Von: APA/dpa
Die Stimme von Jack Antonoff strahlt trotz eines Alltags, der stressig sein muss, Gelassenheit aus. “Ich bin Optimist. Aus welchem verdammten Grund auch immer”, witzelt der 39-Jährige am Telefon. Er steht kurz vor der Veröffentlichung der neuen Platte “Bleachers” – seiner gleichnamigen Band. Es ist das vierte Album der Indie-Pop-Kombi, aber für Antonoff eine von sehr, sehr vielen Platten, denn der 39-Jährige ist schon seit Jahren für diverse Popgrößen tätig.
Taylor Swift, Lana Del Rey, Florence and the Machine, Clairo, Lorde und einige mehr vertrauen auf Antonoffs Können als Co-Songwriter und Produzent. Das brachte ihm bereits zehn Grammys ein, kürzlich erst den als Produzent des Jahres. Bei all dem Erfolg bleibt der Musiker gelassen. “Ich bin sehr dankbar, aber ich verbringe nicht viel Zeit damit, darüber nachzudenken. Ich denke eher über das nach, was ich mache”, sagt Antonoff. Und das sei in erster Linie Musik.
Mit Songs wie “Modern Girl” oder “Tiny Moves” auf dem neuen Album gelingen immer wieder tanzbare und mitreißende Momente. Meist sind es Lieder, die Antonoff über seine kürzlich geheiratete Ehefrau geschrieben hat, die Schauspielern Margaret Qualley. Sie spielt auch in den Musikvideos mit. Ihren Einfluss auf die Platte beschreibt er als “endlos” und freut sich, die Songs als Momentaufnahme auch in ein paar Jahren noch mal selbst zu hören. “Ich schreie auf dem Album eigentlich nur heraus, wie es sich gerade anfühlt, ich zu sein.”
Auch der Track “Isimo” handelt von Qualley. Songs wie dieser geben dem Album die nötige Tiefe, die über eine romantisierte Melancholie hinausgeht. “Das ist mein Lieblingstext von einem lyrischen Blickwinkel aus”, erzählt Antonoff. Es geht um emotionalen Ballast und wie beide Partner ihn zusammen tragen können. Doch dabei geht es nicht um Beziehungsprobleme, sondern um eigene Päckchen. Wie etwa den Verlust seiner jüngeren Schwester Sarah, die an einem Gehirntumor starb, als er 18 Jahre alt war.

■ **Aufgabe**: Setzen Sie den Artikel über Jack Antonoff und das neue Bleachers-Album im Anschluss an seinen letzten Satz fort.

■ **Bereitgestelltes Material**:
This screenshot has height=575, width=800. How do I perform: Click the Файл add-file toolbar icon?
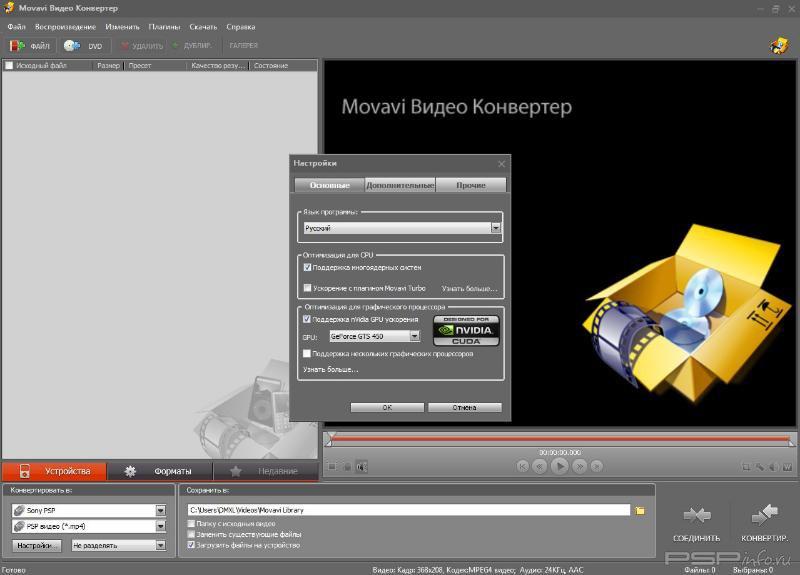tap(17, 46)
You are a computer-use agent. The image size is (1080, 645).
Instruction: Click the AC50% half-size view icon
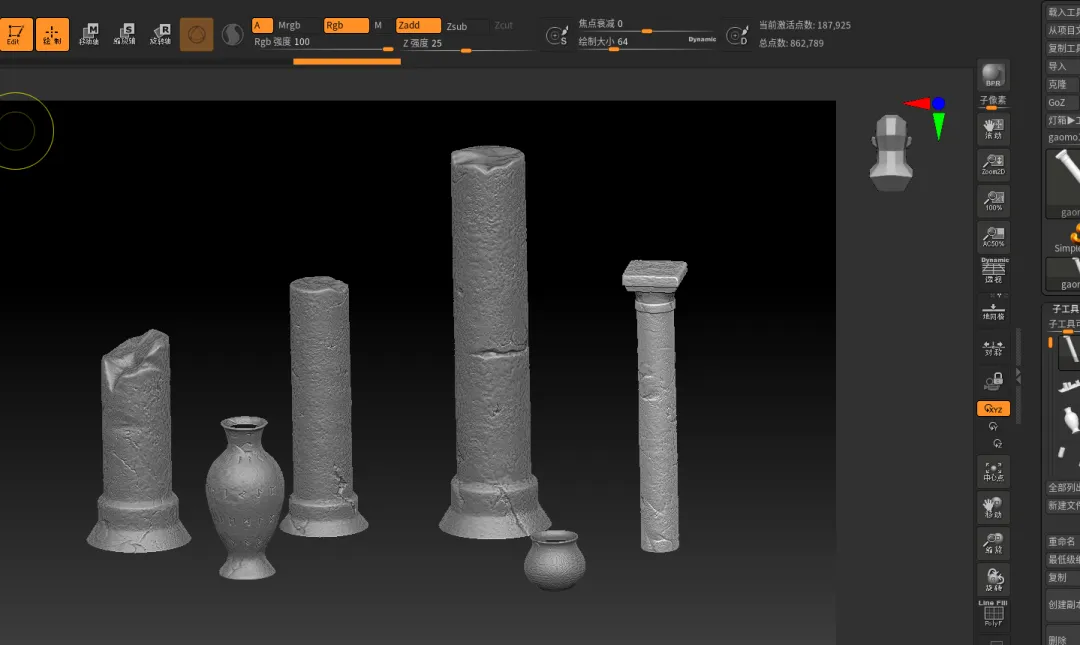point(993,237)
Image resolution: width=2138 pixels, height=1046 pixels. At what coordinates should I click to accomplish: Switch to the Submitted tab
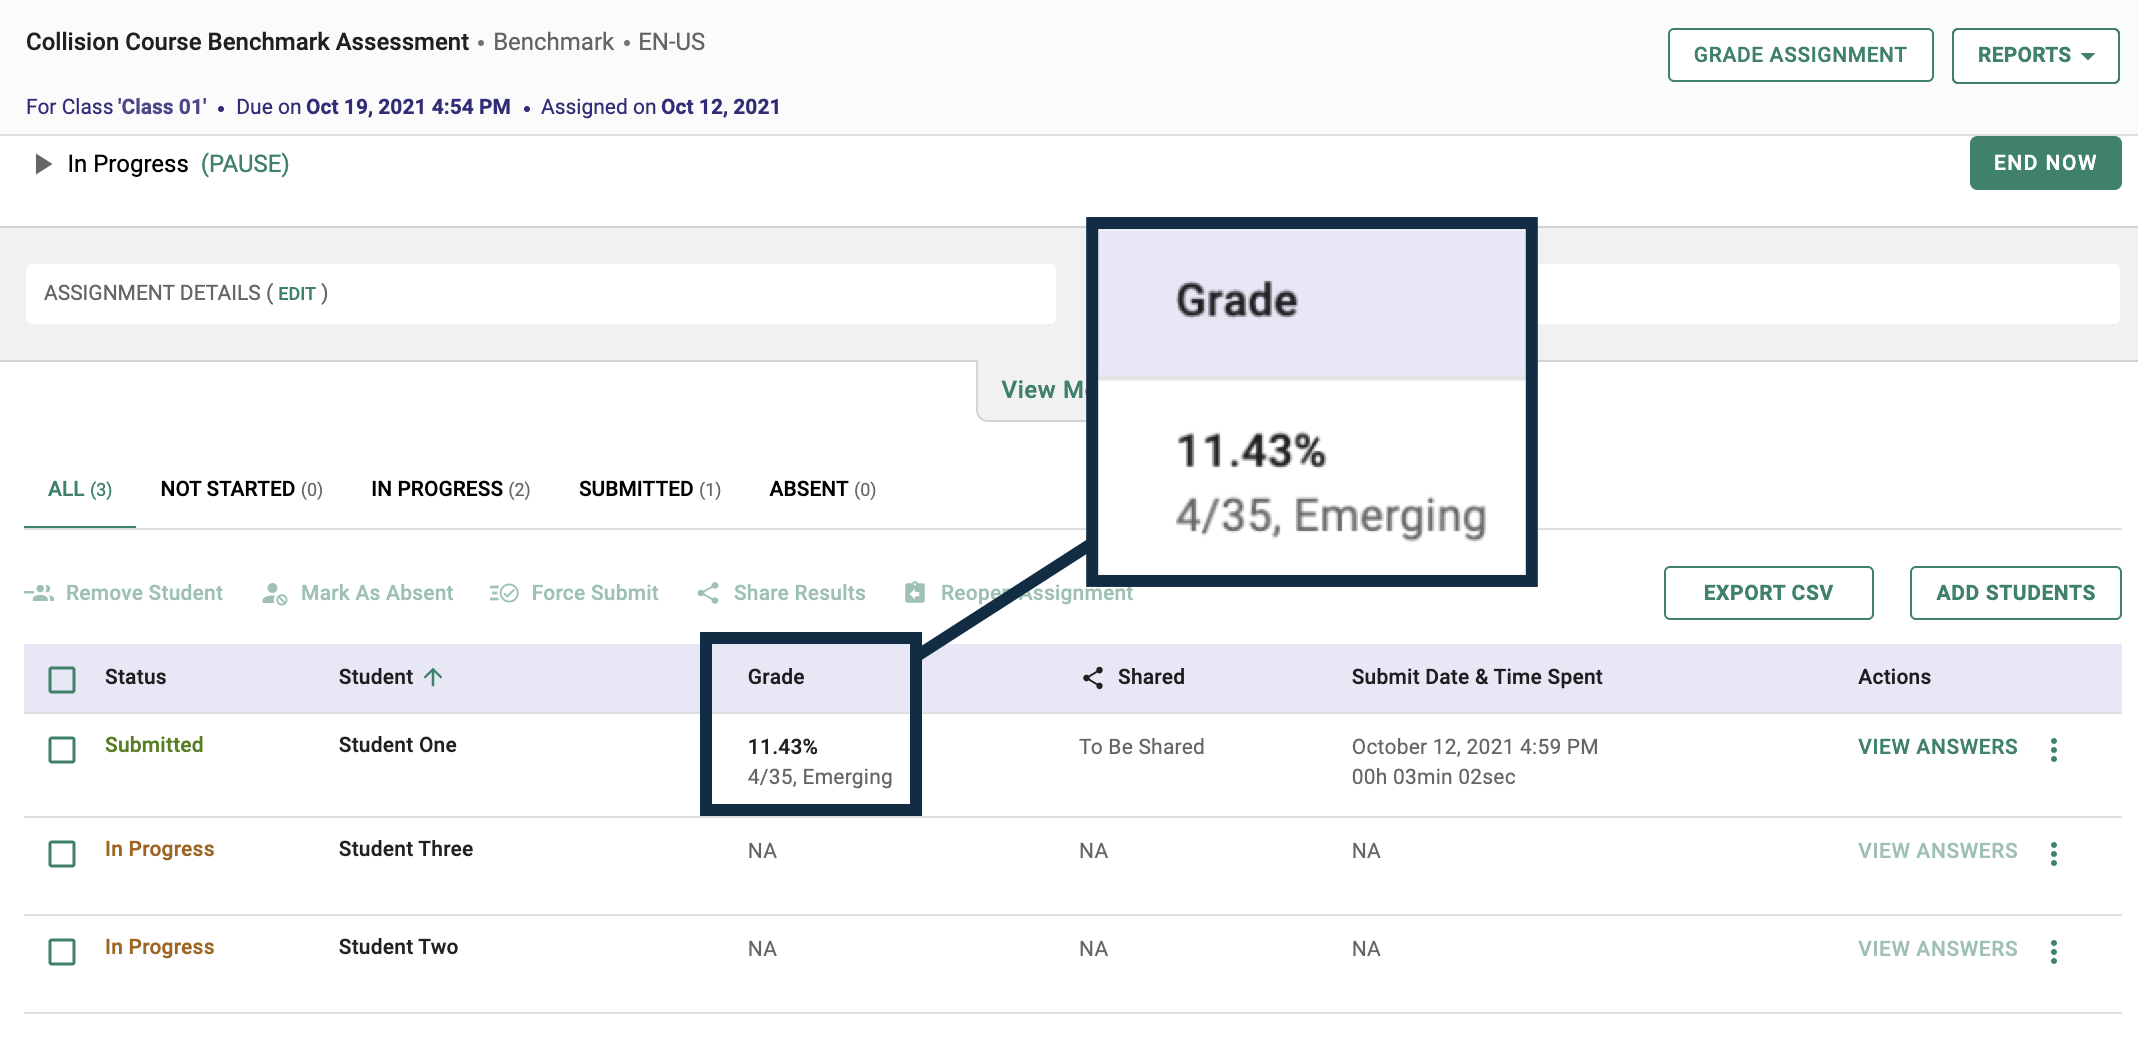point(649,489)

■ **Ihre Antwort**:
Deswegen geht es in Songs wie “Woke Up Today” – wie auch schon auf früheren Bleachers-Alben – um den Schmerz dieses Verlustes, den Antonoff seither spürt. Aber auch die aufgeladene weltpolitische Situation und den einhergehenden Weltschmerz thematisiert er parallel in “Hey Joe” oder “Self Respect”. “Ich glaube, das Einzige, warum Menschen sich wirklich grauenvoll fühlen, ist, wenn sie ihre Gefühle verweigern.” Es gehe vor allem darum, zu akzeptieren, wie man sich fühlt. Das sei auch das Geheimnis zu einem guten Song. “Der einzige Ratschlag, den ich habe, ist, dass man seine Vision unverfälscht lassen sollte, denn das ist das Einzige, was man wirklich hat”, rät er. Das Wichtigste als Songwriter und Künstler sei, Dinge in die Welt zu entlassen, die man wirklich liebt und von denen man denkt, dass die Welt sie braucht.
Typisch für Antonoffs Songwriting ist die Bereitschaft zu Spielerischem, die eine Leichtigkeit verleiht. So entstand auch das Feature mit Lana Del Rey in “Alma Mater”, das dem Album nach dem ersten Viertel die nötige Abwechslung und Kantigkeit gibt. Jack Antonoff ist der beste Beweis dafür, dass es keine TikTok-Optimierung mit hohlen Phrasen und verkürzten Hooks braucht, um sich Gehör zu verschaffen.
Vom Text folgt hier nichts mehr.